That was one of three wins for the National Hunt horse, the other two coming at odds of 10/1 and 15/2. Her first win came on her fifth start but despite several changes of trainer during her career she never really made much impression, ending with total career winnings of just £14k. Let’s hope connections had plenty on her for that first ever 200/1 success!

Biggest Winner in UK Racing: 250/1

Horse race finish line

For the longest odds winner in UK racing history, we have to go back even further to November 1990. On the 21st of the month, Equinoctial, both owned and trained by John Sisterson at the end of his career but then a recent purchase of Normal Miller, headed north to Kelso for the Grants Whisky Novices’ Handicap Hurdle. Having had a woeful season up to that point, odds of 250/1 were arguably on the skinny side. The gelding’s results following a 213-day break read:

  • 9th November – eighth of 10, beaten by 62 lengths at Hexham
  • 27th October – pulled up at Catterick
  • 13th October – fell at Southwell
  • 12th September – pulled up at Perth

Lining up for the 2m6f hurdle at Kelso he was up against eight other horses, with Mister Tuftie a 2/1 favourite. That horse had to settle for fourth place, as somehow Equinoctial made a mockery of the odds to see off Mister Moody by an impressive three and a half lengths. The French 11/2 shot trailed in second place as Equinoctial used the softer-than-expected ground to his advantage.

He was ridden by an unheralded apprentice and A Keywood took full advantage of his extra seven pounds to land a record-odds win that is still in the history books some 30 years on (the recent 300/1 win was in Ireland).

Biggest Odds in Biggest Races

Cheltenham Gold Cup Day
Cheltenham 2020 Gold Cup Day

All of the huge odds winners we’ve talked about so far have been in relatively low key races. But have there ever been winners at similar odds in any really big contests? Well, as it happens, yes there have. Here we take a look at the longest odds horses to cross the line first in some of the most prestigious races UK horse racing has to offer.

» MATERIAL
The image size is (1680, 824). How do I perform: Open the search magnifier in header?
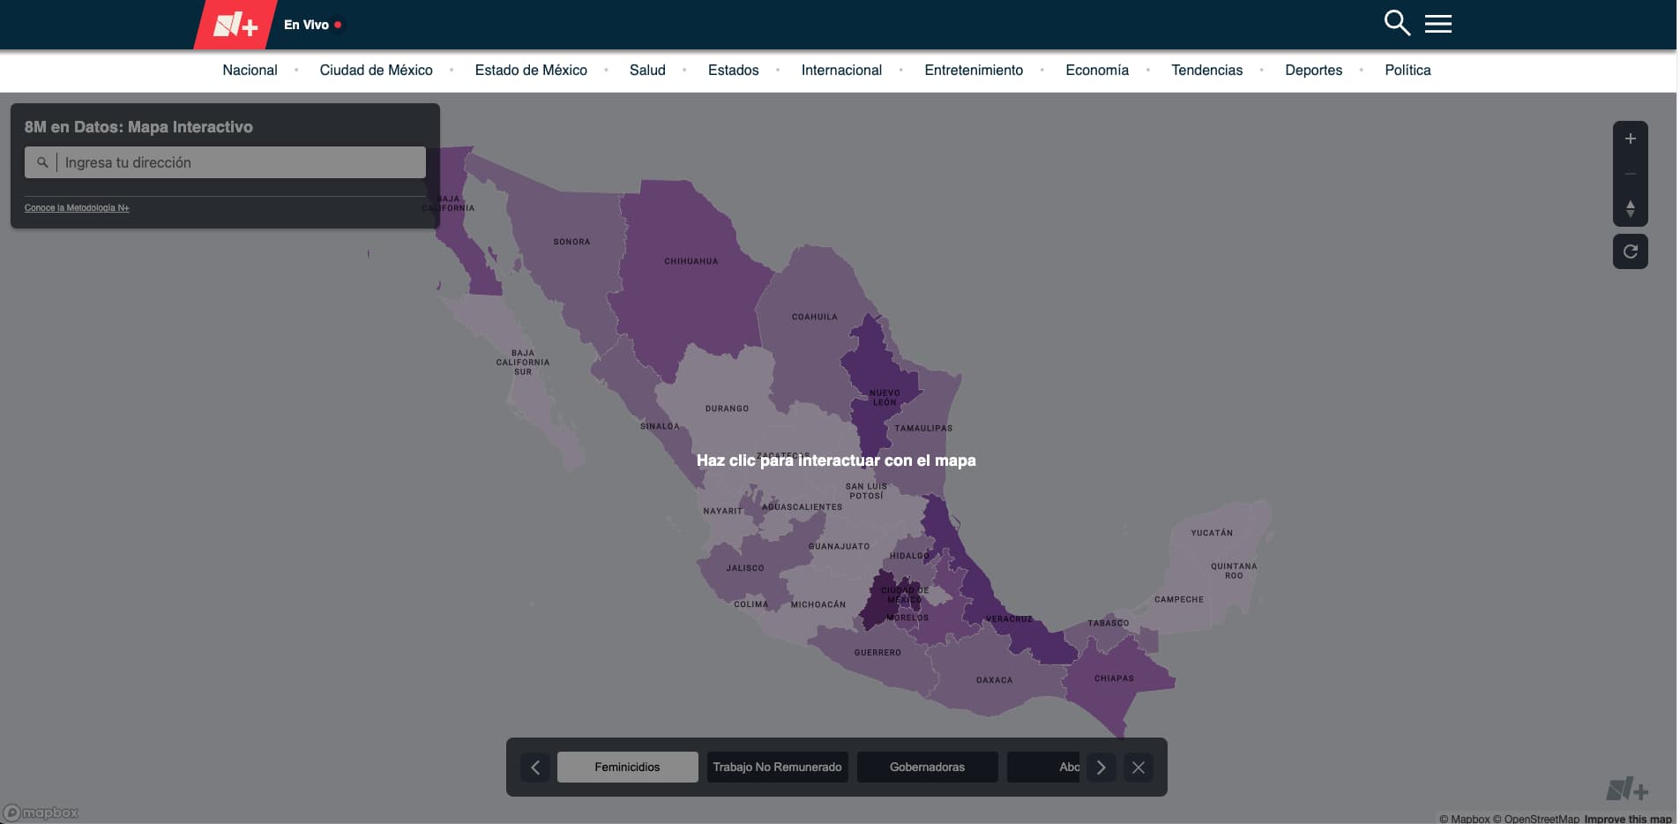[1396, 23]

» STATED GOAL
Continue the passage on long-odds winners in UK horse racing, starting after its final sentence. The listing is separate material and isn't connected to the horse racing passage.

» WRITTEN RESPONSE
Grand National: Five 100/1 Winners

Let’s start with a contest that may not be the most prestigious or high class race around but is undoubtedly the most famous: the Grand National. Many view the National at Aintree as a real lottery and, rather fittingly, a horse called Lottery won the first official Grand National way back in 1839. That said, whilst he may have been called Lottery, he was the 5/1 favourite.

Unsurprisingly winning favourites have been relatively few and far between in the big Aintree showpiece. We say unsurprisingly because the Grand National is a marathon at well over four miles and is highly unpredictable due to the 30 incredibly challenging faces and the whopping field of 40 (it has been capped at that for many years but in 1929 a staggering 66 runners went to post!).

This means that winners at double-digit odds are commonplace, with Tiger Roll’s victory at 4/1 in 2019 the only time since 2008 (Comply Or Die) that a horse won at a single-figure price. In 2016 Rule The World won at 33/1, whilst Auroras Encore won at twice that price in 2013.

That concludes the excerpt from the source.